Search
× Search
Wednesday, April 30, 2025

Archived Discussions

Recent member discussions

The Algorithmic Traders' Association prides itself on providing a forum for the publication and dissemination of its members' white papers, research, reflections, works in progress, and other contributions. Please Note that archive searches and some of our members' publications are reserved for members only, so please log in or sign up to gain the most from our members' contributions.
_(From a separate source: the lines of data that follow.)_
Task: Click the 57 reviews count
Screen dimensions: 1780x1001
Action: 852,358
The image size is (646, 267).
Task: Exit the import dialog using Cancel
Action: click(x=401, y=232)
Structured Databases vs Unstructured Databases in Trading

photo

 Muhammad A., Independent Day Trader at Equity Day-Trader

 Wednesday, May 18, 2016

For the last five or so years noSQL or as some prefer to call it SQL+ databases became very popular. They can do tasks traditional databases couldn't do efficiently. Many are using them to analyze market sentiment. What I am trying to explore is this: It seems to me these new databases are needed when we are exploring data similar to what's in emails website comments, and data that can include any type of information, images, sound bites, and maybe entire interactions history of a person or entity with the entity we are researching. That's what the "unstructured" term is attempting to describe, data that can be anything and everything. But when you look at market data it is structured data. It's structured time series of price and volume. So does the noSQL databases analysis has an advantage over traditional database based analysis? If yes how?


Print

20 comments on article "Structured Databases vs Unstructured Databases in Trading"

photo

 Jyoti Kumar, CEO & Founder at SAFE ANALYTICS PVT LTD(SafeTrade.in)

 Wednesday, May 18, 2016



Your thought is perfectly in right direction. Actually, your options are not restricted to NoSQL vs SQL (RDBMS). There is one more variation with RDBMS and that is In-Memory database (Oracle TimesTen, Microsoft SQL CE etc.). These databases have some limitations but they are very fast in comparison to regular RDBMS databases. For your scenarios, linked limitations (64GB max size, and chances of inconsistency in case of system failure ) should not matter.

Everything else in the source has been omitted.